→ How to complete this task
Please, without the pictures, retype exactly the lines from the start of the material through the line that holds "Screen dimensions: 1200x630".

→ Data section
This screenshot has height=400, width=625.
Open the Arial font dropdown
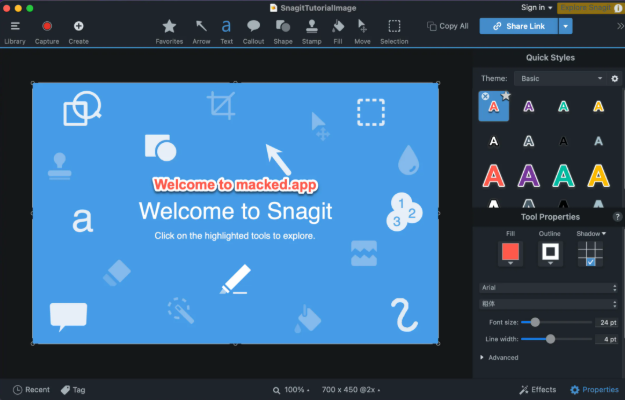point(547,287)
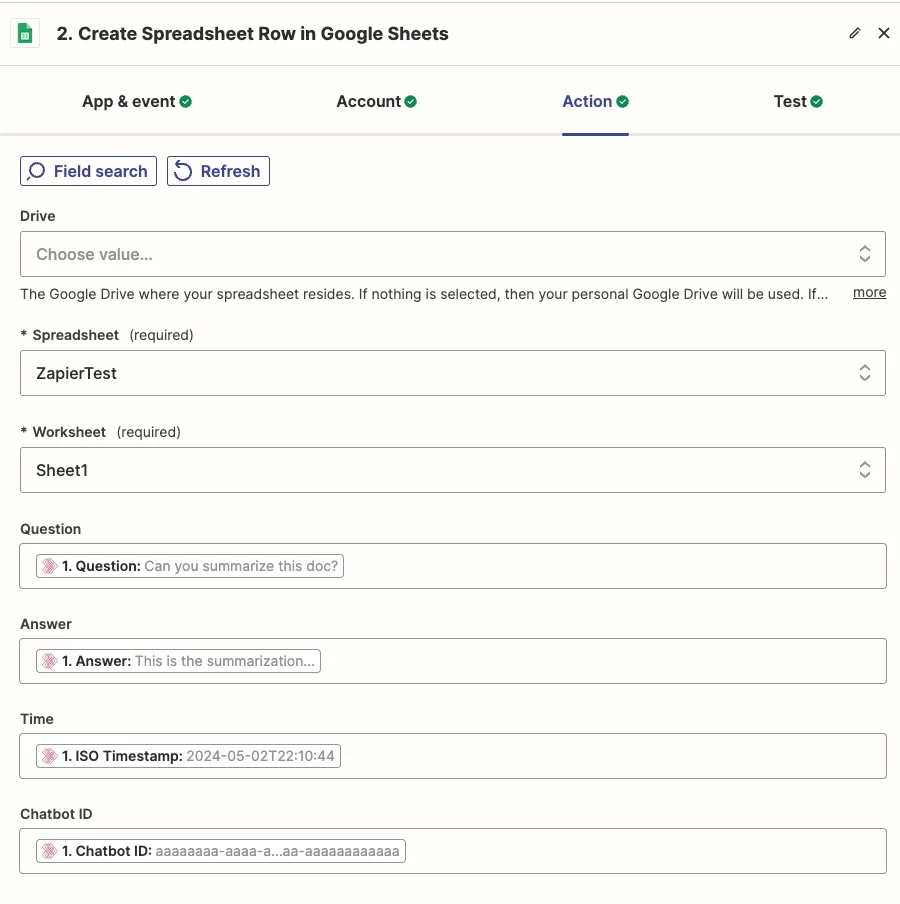Click inside the Answer input field
Screen dimensions: 900x904
click(x=600, y=661)
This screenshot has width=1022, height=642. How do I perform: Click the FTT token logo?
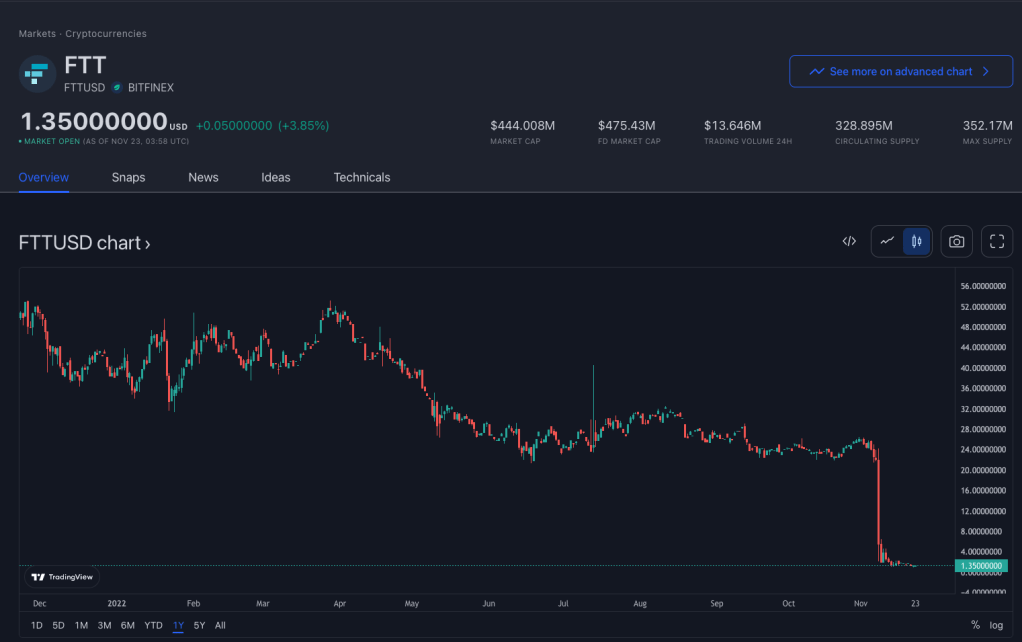pyautogui.click(x=38, y=74)
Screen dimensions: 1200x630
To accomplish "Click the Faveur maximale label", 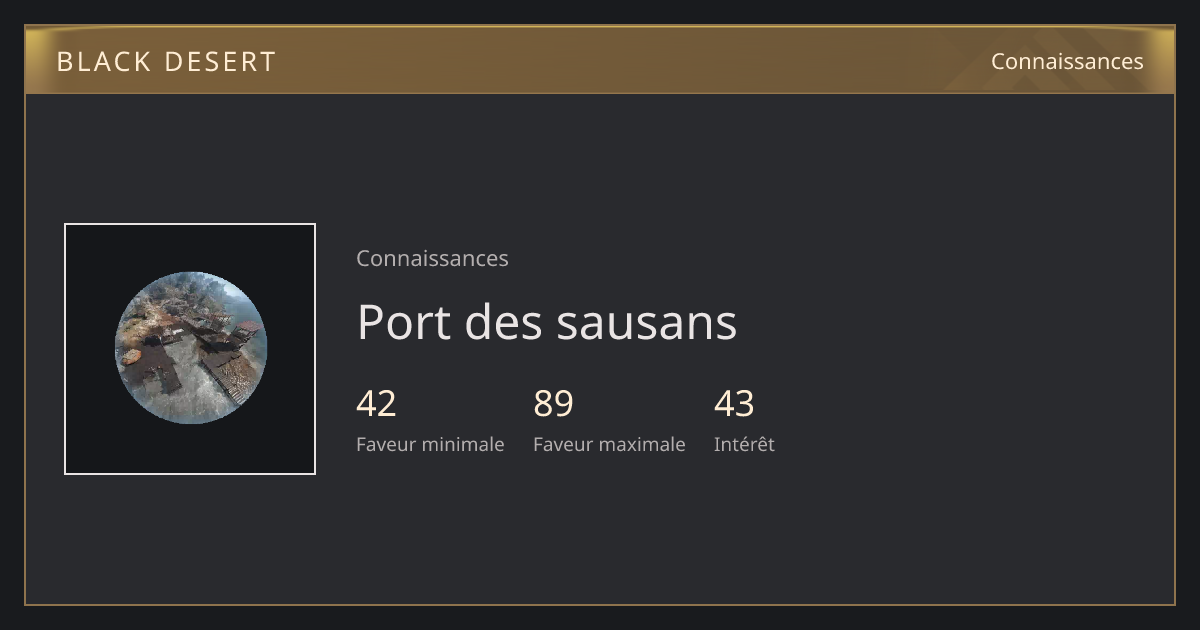I will tap(609, 444).
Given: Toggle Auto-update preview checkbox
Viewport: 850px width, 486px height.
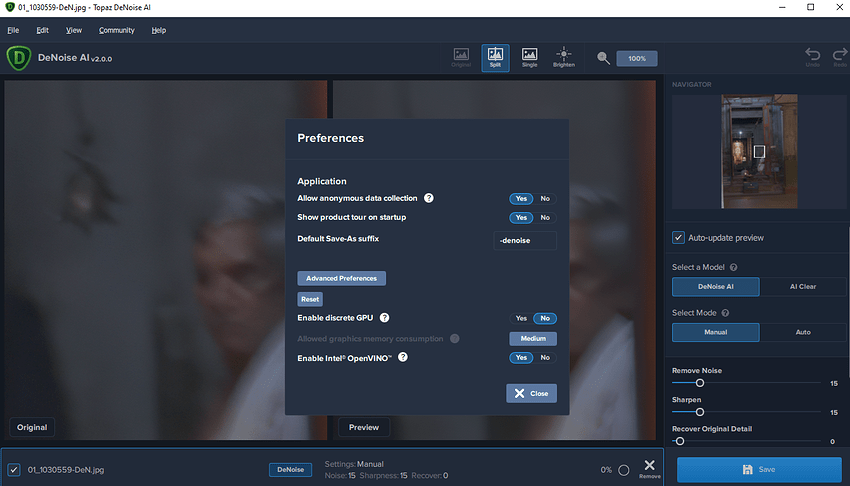Looking at the screenshot, I should 678,238.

→ Task result
This screenshot has height=400, width=625.
Open the Arial font dropdown
point(547,287)
Click inside the Answer input field
Screen dimensions: 900x904
click(x=600, y=661)
This screenshot has width=1022, height=642. How do I perform: Click the FTT token logo?
pyautogui.click(x=38, y=74)
Screen dimensions: 1200x630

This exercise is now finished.